— REQUIRED ACTION —
The listing below is to be written out word for word, minus its images.

— MATERIAL FOR THIS EXERCISE —
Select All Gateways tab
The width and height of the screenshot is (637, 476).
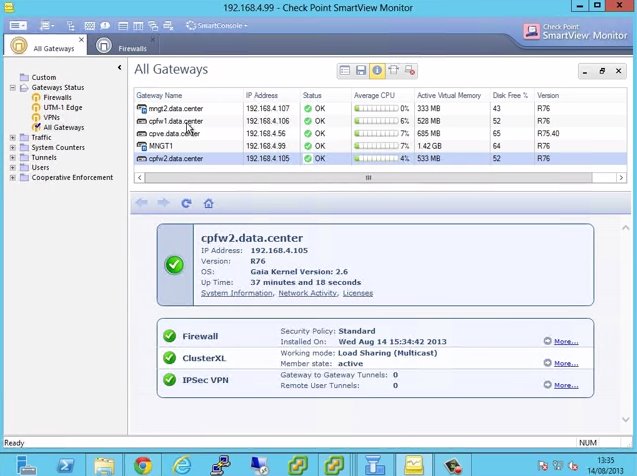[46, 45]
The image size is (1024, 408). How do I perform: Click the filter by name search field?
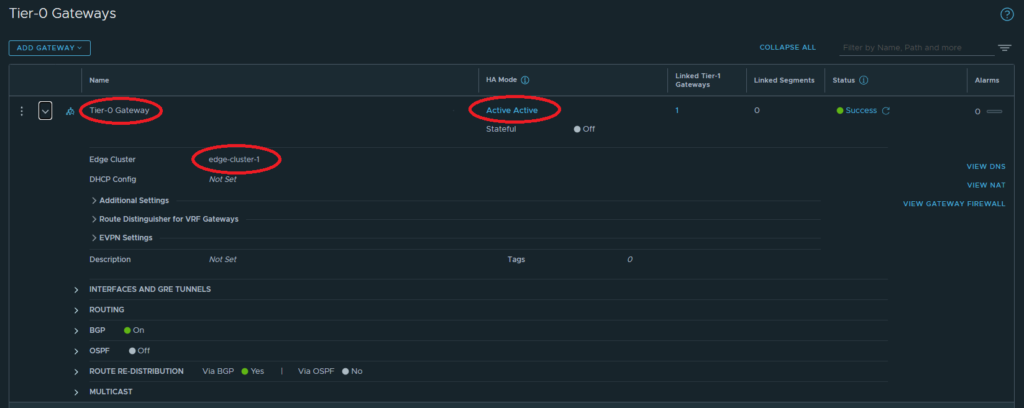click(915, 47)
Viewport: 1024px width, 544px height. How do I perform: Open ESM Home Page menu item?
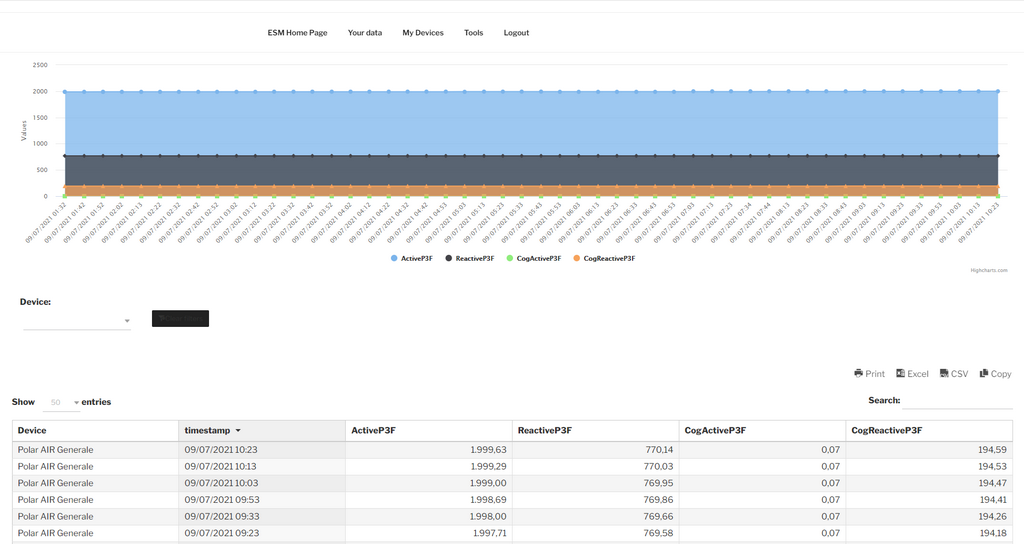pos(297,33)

— SOLUTION FOR THIS TASK —
Select All Gateways tab
The width and height of the screenshot is (637, 476).
[46, 45]
The image size is (1024, 408). How do I perform: Click the filter by name search field?
click(915, 47)
Viewport: 1024px width, 544px height. How do I perform: Open ESM Home Page menu item?
pos(297,33)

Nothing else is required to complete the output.